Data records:
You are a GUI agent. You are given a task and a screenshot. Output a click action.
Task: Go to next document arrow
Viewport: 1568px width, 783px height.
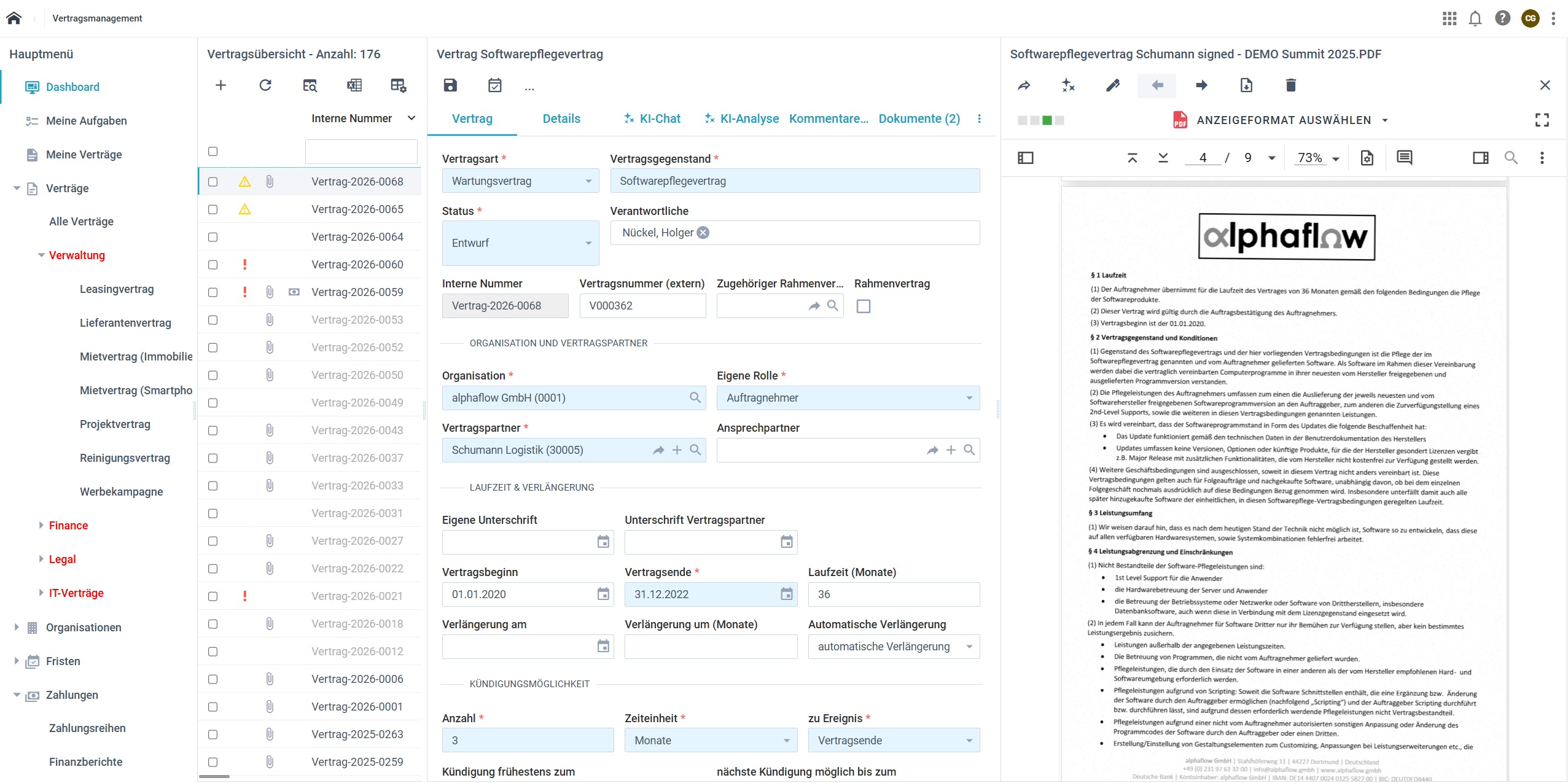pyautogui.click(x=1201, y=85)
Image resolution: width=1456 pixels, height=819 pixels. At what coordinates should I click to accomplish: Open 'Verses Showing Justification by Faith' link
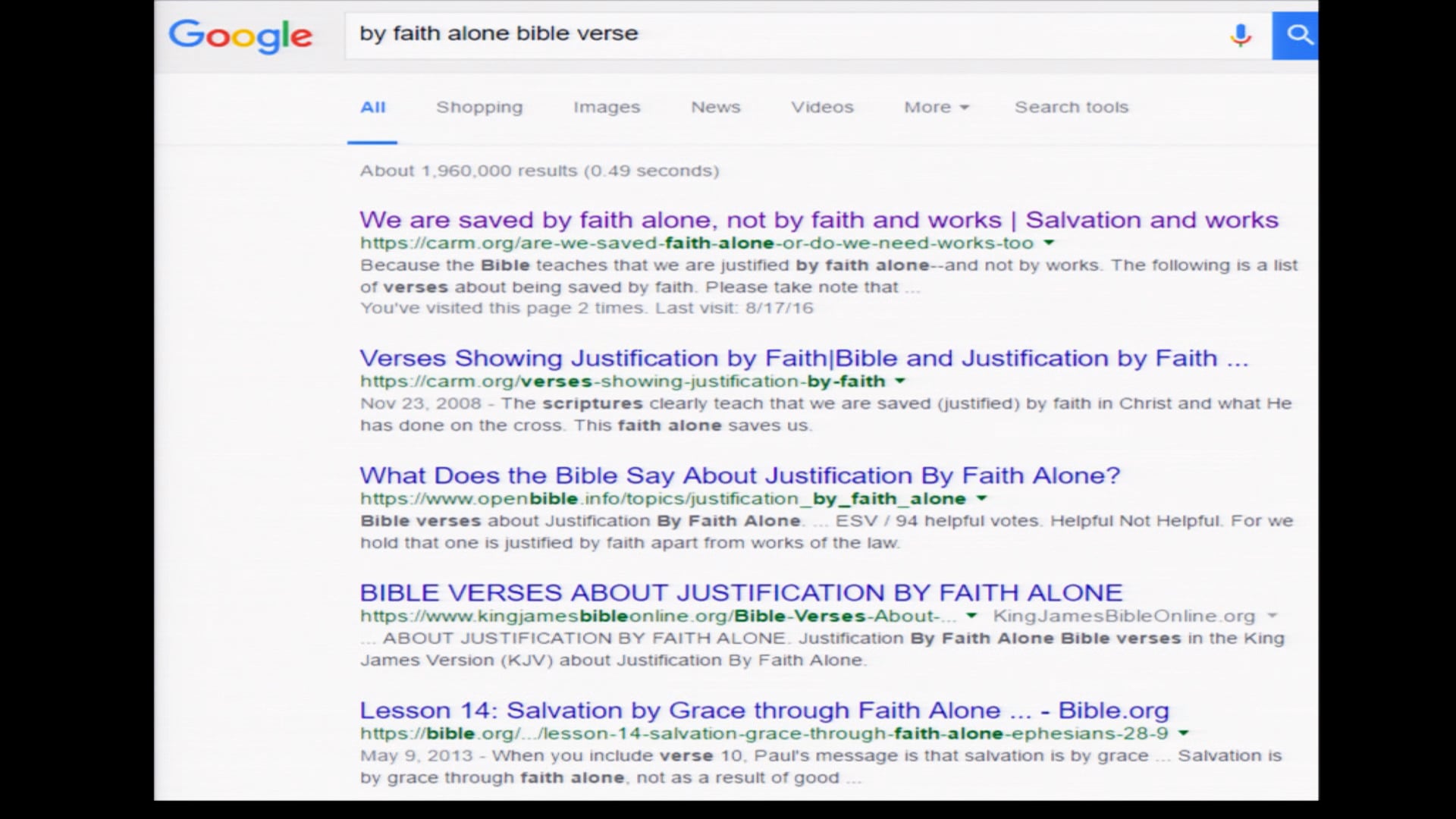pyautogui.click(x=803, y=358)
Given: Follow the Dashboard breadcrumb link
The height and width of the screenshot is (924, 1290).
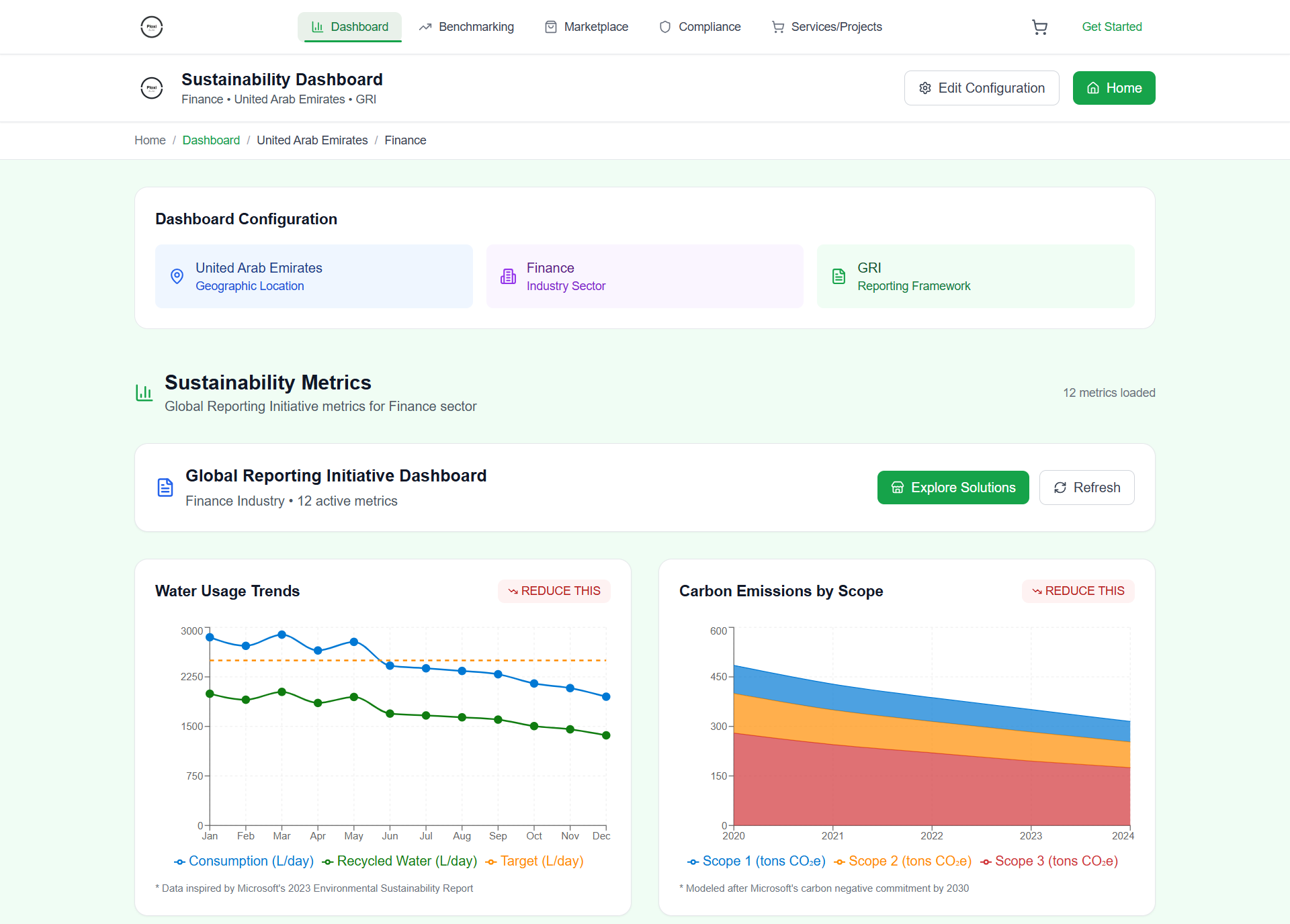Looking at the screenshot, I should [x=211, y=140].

## Task to complete
Transcribe the records above exactly, omitting every picture they contain.

## Task result
You are a GUI agent. You are given a task and a screenshot. Output a click action.
Task: Go to next document arrow
Viewport: 1568px width, 783px height.
pyautogui.click(x=1201, y=85)
Image resolution: width=1456 pixels, height=819 pixels. At what coordinates should I click to accomplish: Open 'Verses Showing Justification by Faith' link
pyautogui.click(x=803, y=358)
Given: Follow the Dashboard breadcrumb link
The height and width of the screenshot is (924, 1290).
Looking at the screenshot, I should [x=211, y=140].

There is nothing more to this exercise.